▸ **Reading text**:
=-=-=-=-=

Demonstrate usage of ElastoGap.

Replicates the structure of Modelica.Mechanics.Translational.Examples.ElastoGap.

Two parallel systems compare the behaviour of SpringDamper (top) vs ElastoGap (bottom)
for identical mass/stiffness/damping. Both masses start at the same position (s=2)
and oscillate between two walls (rod ends) separated by 4 m via a Fixed at the centre.

**Top system (SpringDamper):** mass1 is connected between the rod ends through two
SpringDampers (c=10, d=1.5, s_rel0=1). The spring-damper forces act continuously,
so mass1 always feels the restoring force.

**Bottom system (ElastoGap):** mass2 is connected through two ElastoGaps (c=10,
d=1.5, s_rel0=1.5). The gap allows mass2 to move freely in the region
−0.5 m < s < 0.5 m (no contact force), which reduces the effective eigenfrequency
compared to the top system.

Each ElastoGap heat port is connected to a FixedTemperature boundary so the thermal
energy balance is closed.
"""
example component ElastoGap
  "Fixed reference at centre"
  fixed = TranslationalComponents.Components.Fixed() {
    "Dyad": {
      "placement": {
        "diagram": {"iconName": "default", "x1": 360, "y1": 290, "x2": 460, "y2": 390, "rot": 0}
      },
      "tags": []
    }
  }
  "Left rod (L=2)"

=-=-=-=-=

▸ **Stated problem**:
Copy the ElastoGap example text word for word.

=-=-=-=-=

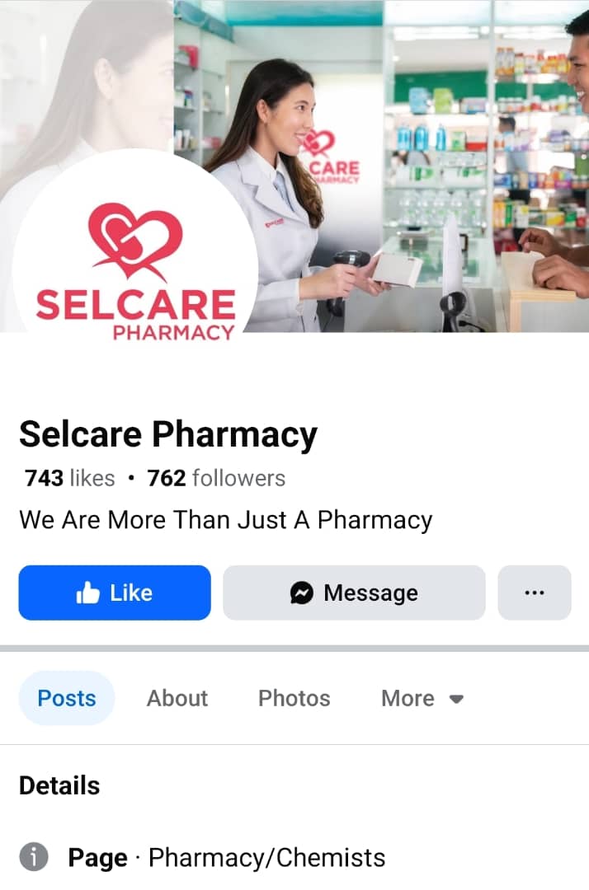Image resolution: width=589 pixels, height=890 pixels.
Task: View the 762 followers list
Action: (216, 478)
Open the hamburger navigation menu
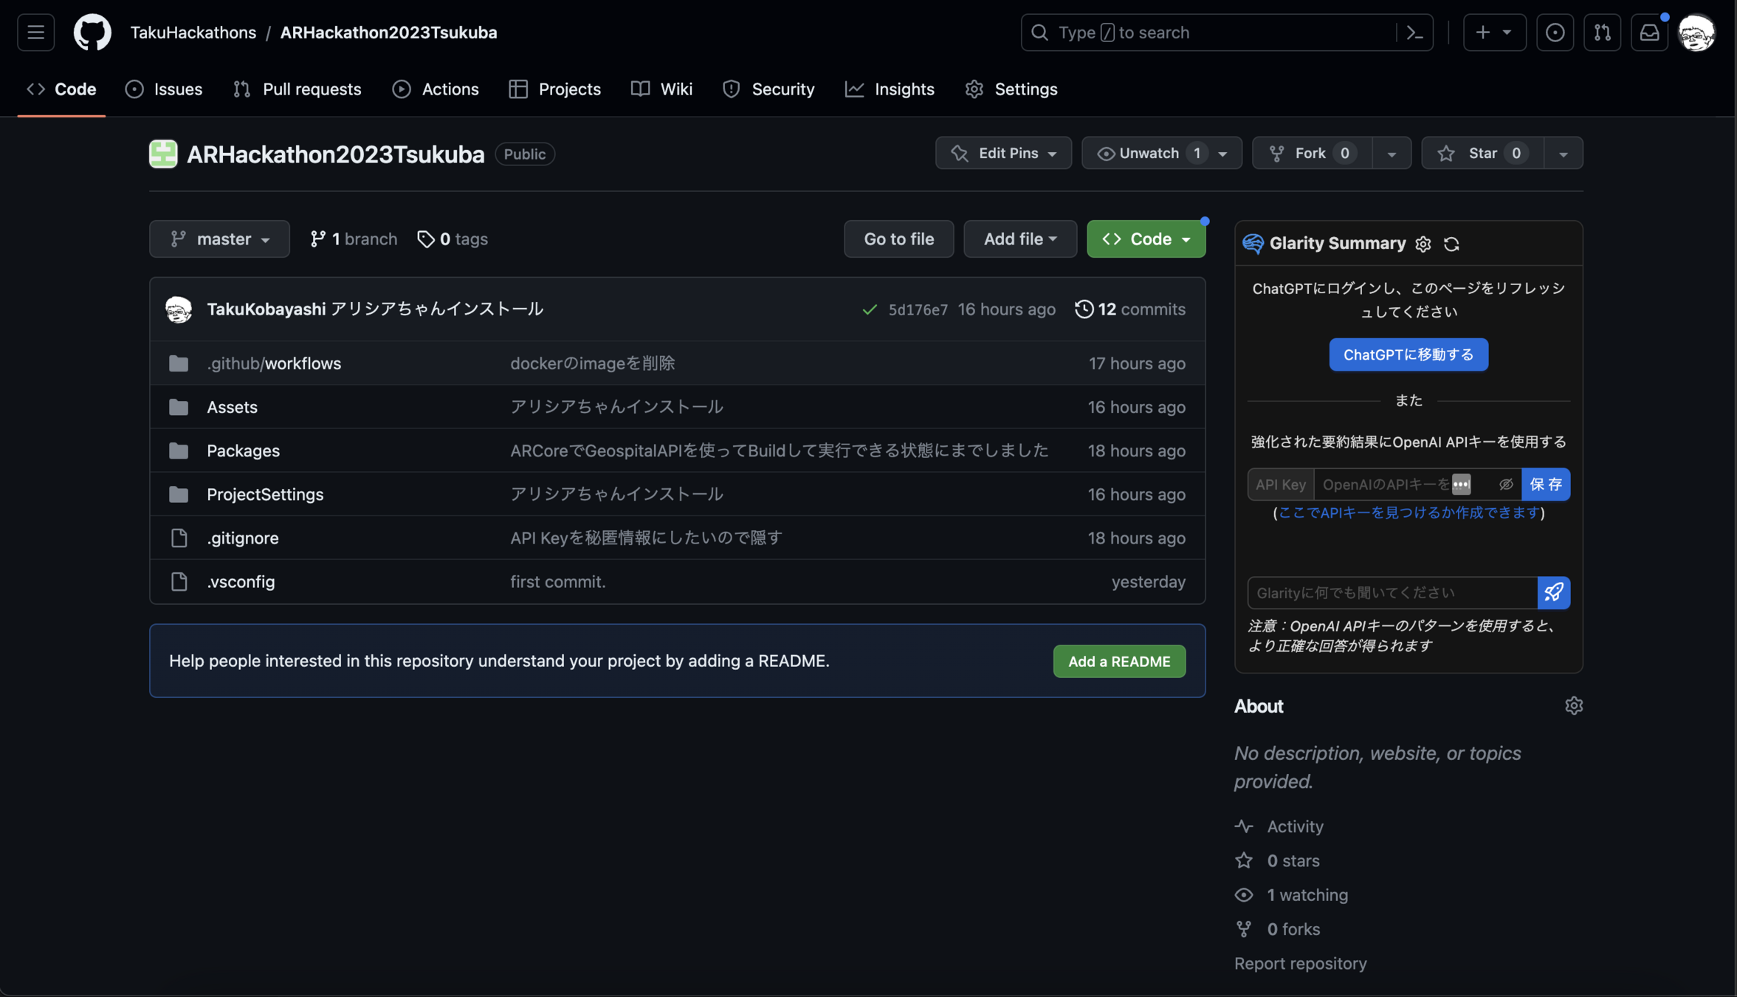 tap(35, 32)
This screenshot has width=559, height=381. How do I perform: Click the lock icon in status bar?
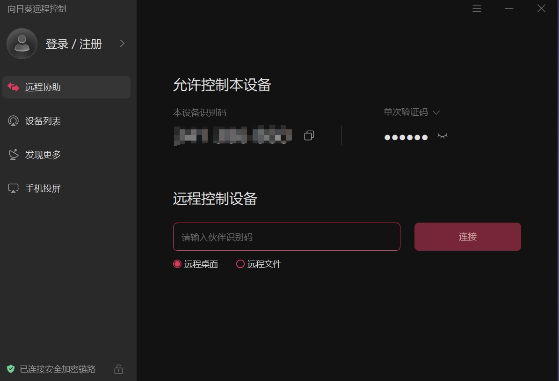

=-=-=-=-=

▸ **Exercise solution**:
Demonstrate usage of ElastoGap.

Replicates the structure of Modelica.Mechanics.Translational.Examples.ElastoGap.

Two parallel systems compare the behaviour of SpringDamper (top) vs ElastoGap (bottom)
for identical mass/stiffness/damping. Both masses start at the same position (s=2)
and oscillate between two walls (rod ends) separated by 4 m via a Fixed at the centre.

**Top system (SpringDamper):** mass1 is connected between the rod ends through two
SpringDampers (c=10, d=1.5, s_rel0=1). The spring-damper forces act continuously,
so mass1 always feels the restoring force.

**Bottom system (ElastoGap):** mass2 is connected through two ElastoGaps (c=10,
d=1.5, s_rel0=1.5). The gap allows mass2 to move freely in the region
−0.5 m < s < 0.5 m (no contact force), which reduces the effective eigenfrequency
compared to the top system.

Each ElastoGap heat port is connected to a FixedTemperature boundary so the thermal
energy balance is closed.
"""
example component ElastoGap
  "Fixed reference at centre"
  fixed = TranslationalComponents.Components.Fixed() {
    "Dyad": {
      "placement": {
        "diagram": {"iconName": "default", "x1": 360, "y1": 290, "x2": 460, "y2": 390, "rot": 0}
      },
      "tags": []
    }
  }
  "Left rod (L=2)"